**Lesetext**:
+ + + + + + +
Wie viele Menschen werden dort gelebt haben? Eine Sippe mit ihrem Vieh in einem großen Gebäude, oder mehrere Familien? Welchen Eindruck machte die Anwesenheit alter Grabstätten aus den Epochen zuvor – steinzeitliche Langbetten und bronzezeitliche Grabhügel – auf diese Leute? Oder waren sie die Ersten, die sich an Langbetten zu schaffen machten, Findlinge weg rollten und Grabbeigaben entnahmen?

 

Wie geht es weiter im Planungsgebiet?

 

Das Archäologische Landesamt hat die Gemeinde Schmalensee wissen lassen, das beide Fundstellen von wissenschaftlichem Interesse sind. Das Megalithgrab aufgrund der zwei Grabkammern und die eisenzeitlichen Siedlungsreste, weil sie völlig neu sind und „der wissenschaftliche Wert aufgrund des Erhaltungszustands hoch“ ist. Somit müsste in beiden Bereichen, ehe eine Erschließung als Bauland erfolgen könnte, zunächst eine archäologische Hauptuntersuchung stattfinden.

 

Während das Langbett mitten im Planungsgebiet liegt – man dessen Erforschung auf jeden Fall ermöglichen muss, was auf Kosten zunächst der Gemeinde geschehen würde – befindet sich der eisenzeitliche Fundplatz am Rande, teils außerhalb des Planungsgebiets. Dessen Untersuchung wäre um einiges teurer und muss nur dann erfolgen, wenn auf dem Teilstück tatsächlich gebaut würde. Geschieht das nicht, kann dieser Teil der Fläche weiter als Weideland genutzt werden.
+ + + + + + +
**Bereitgestelltes Material**:
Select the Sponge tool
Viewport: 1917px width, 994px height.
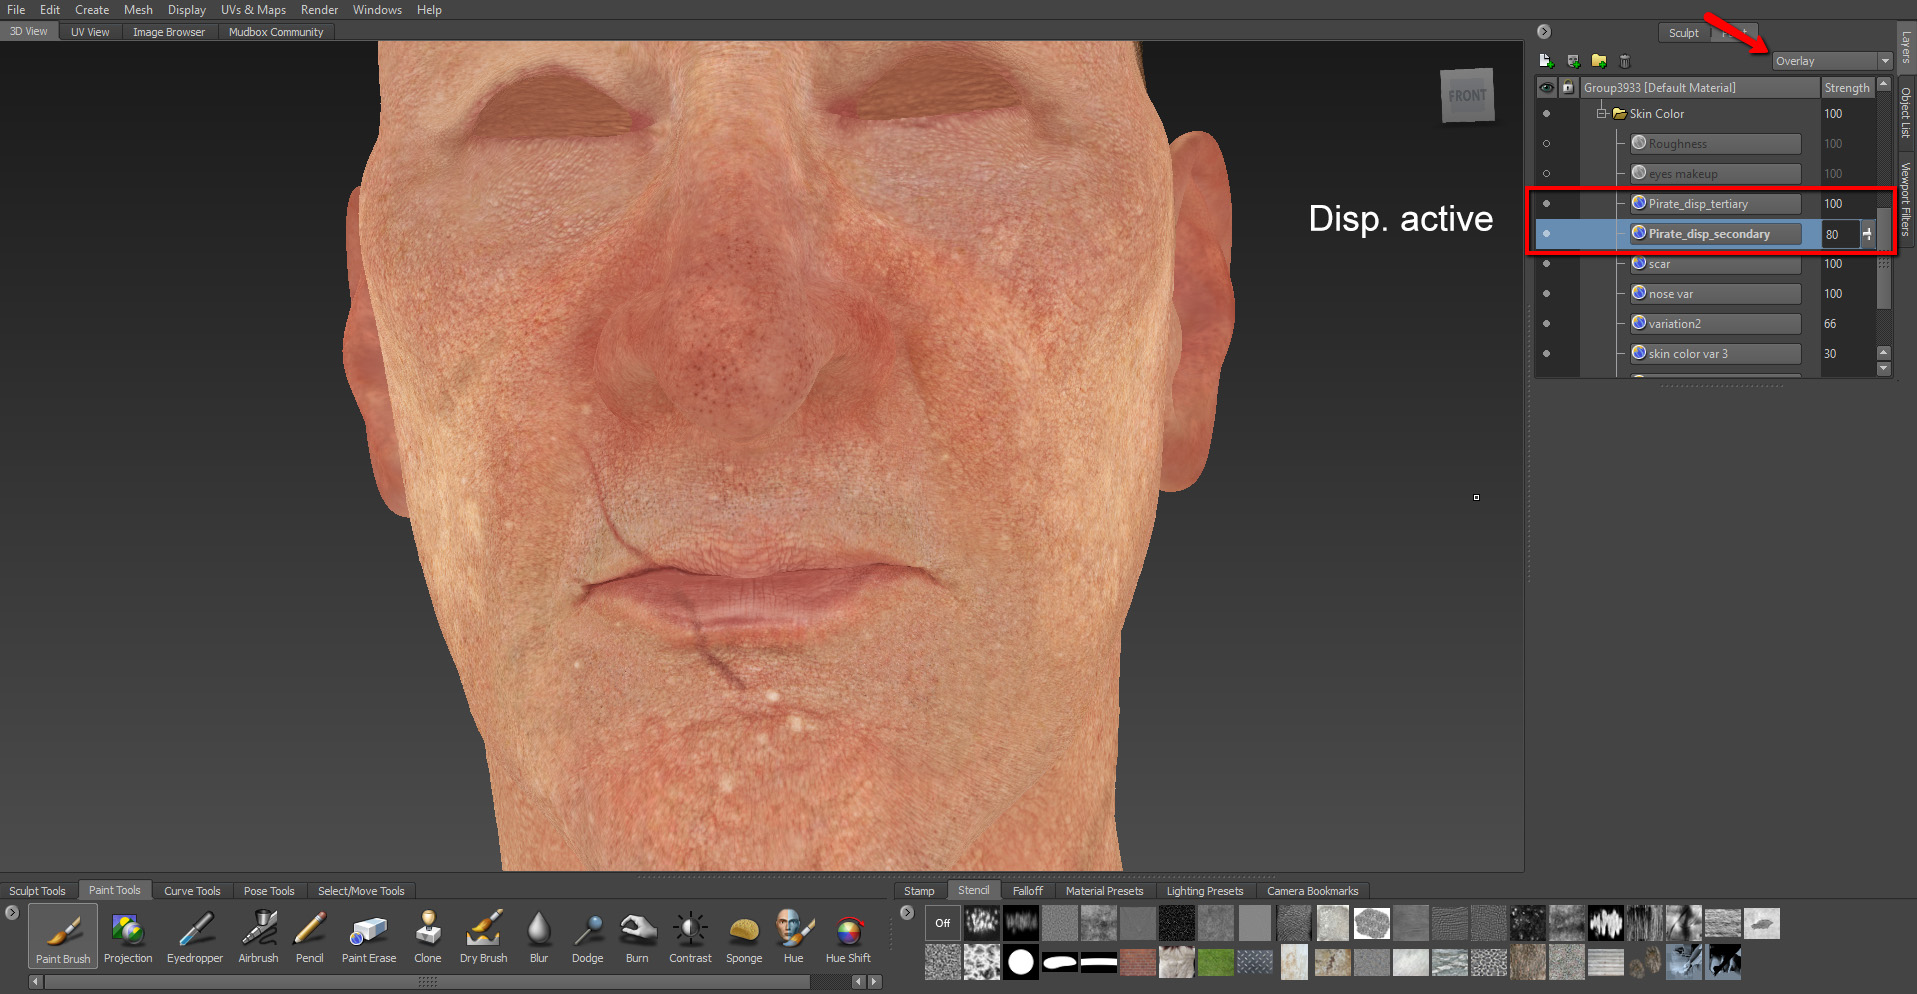tap(744, 937)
+ + + + + + +
**Aufgabenstellung**:
Setze den Lesetext über die archäologischen Fundstellen im Planungsgebiet von Schmalensee im Anschluss an seinen letzten Satz fort.

**Lösung**:
 

Es ist nun an den kommunalpolitischen Gremien, eine Beschlusslage herbeizuführen. Für die Mitglieder der Gemeindevertretung ist klar: Es gibt keine alternativen Flächen für ein Baugebiet, in denen es nicht zu archäologischen Funden kommen dürfte. Der Trend geht wohl dahin, nur eine Untersuchung des Langbetts vornehmen zu lassen. Wann diese stattfindet, ist derzeit offen. Wann mit einer Erschließung der Fläche begonnen werden kann, ebenso.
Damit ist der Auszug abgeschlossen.